In Hensia's music store, Hensia was putting new stock on the shelves on the random assuption that mindzombies might be fond of late twentieth century alternative rock. Forbarb entered the store from the stockroom.
"Hensia!" he called, startling her. Hensia dropped the music toroids she hadn't stocked yet.
"You startled me," she said. "How did you get in?"
"I used Tintov's destabliser," he said. "Have you heard from him?"
"No, I've been occupied."
"He must get a signal through to us!" Forbarb worried. "Without the security codes from the Ploristan mother ship, the entire Querl offensive will be for nothing!"
"I thought Jebrontist could get them too," said Hensia.
Forbarb hesitated. "Jebrontist stopped transmitting yesterday. We fear the worst. I didn't want to tell you."
"Oh no! Does Carsistar know?"
"Yes. It was she who sent Tintov off."
"Jebrontist was the best of us," Hensia said. "... Oh wait. No, the second best."
"Yes ..." Forbarb fell silent for a moment, allowing Hensia her grief. Then he said, "By the way, what's with all those mindless people walking in step through the city?"
"Oh, those are mindzombies. Professor Taykov makes them."
In Professor Taykov's office a bookshelf swung away from the wall. The Doctor, Lysor, and Isie came out from behind it, and it swung back into place.
"Where is this secret transciever?" asked the Doctor.
"I dunno," said Isie. "It's a secret."
"It's over here," came Nyssa's voice from a darkened corner. Lights came up to reveal Nyssa and Adric, holding zombieguns on the intruders. Behind them, in an alcove exposed by the displacement of another bookshelf, was a two-way hypervideo set. "Professor Taykov knew you'd be back."
"Ah, Nyssa," said the Doctor cheerily, reaching into a pocket as Lysor and Isie cowered. "Have a walnut." He tossed a nut each to Nyssa and Adric. They snagged them out of the air with their mouths, like trained animals. Immediately even Nyssa became quite glassy-eyed.
"What did you do?" Isie asked.
"Nyssa gave me the hint, when she observed that mindzombies don't eat," said the Doctor.

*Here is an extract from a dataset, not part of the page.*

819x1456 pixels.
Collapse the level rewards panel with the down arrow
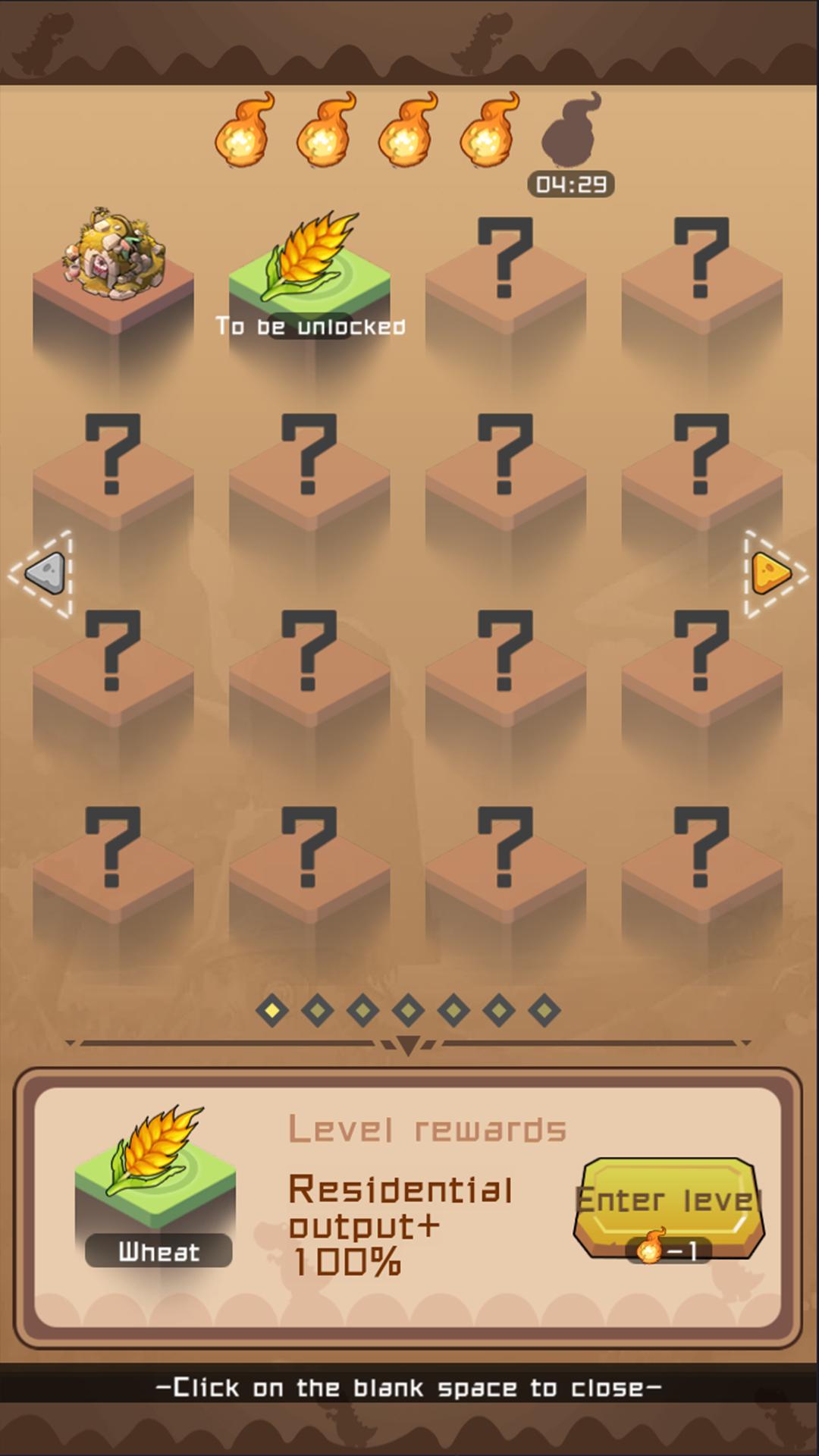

He sat at the hypervideo set as he spoke, powering it up. "It was probably the last thing she said while in her own mind; the bioelectrician in her giving me a clue I'd need. Floroxyneodymide is a proteinoid virus that shuts down a portion of mental activity. The introduction of new proteins accelerates the process past the point of organism viability. That'll be why mindzombies don't eat - they don't need to, and it's actually bad for them."

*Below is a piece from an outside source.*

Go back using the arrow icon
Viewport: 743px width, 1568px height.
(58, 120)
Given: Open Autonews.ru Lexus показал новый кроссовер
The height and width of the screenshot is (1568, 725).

"Then why did these two eat the walnuts?" Lysor asked.
"And why did they snag them out of the air with their mouths, like trained animals?" Isie asked.
"Because ..." But the Doctor trailed off. The screen on the hypervideo had resolved into an imperialistic looking logo, all shields and spears and lions and dassavits. "Oh no," said the Doctor.
"What is it?"
"Professor Taykov is selling out your planet to the Stellar Empire of Dorndop. They're an insidious, evil people."
"Ought we to be ringing them up then?" Lysor asked nervously.
"It's all right," said the Doctor. "It's a voice-activated system, set to Dorndop standards, with a higher volume threshold than you or I would use. We need only avoid making any loud, discordant noises."
The Doctor, Isie and Lysor couldn't see it, watching the viewscreen, but as the Doctor said, "loud, discordant noises", through the bookcase entrance to the office arrived Tegan, with an angry, put-upon look on her face.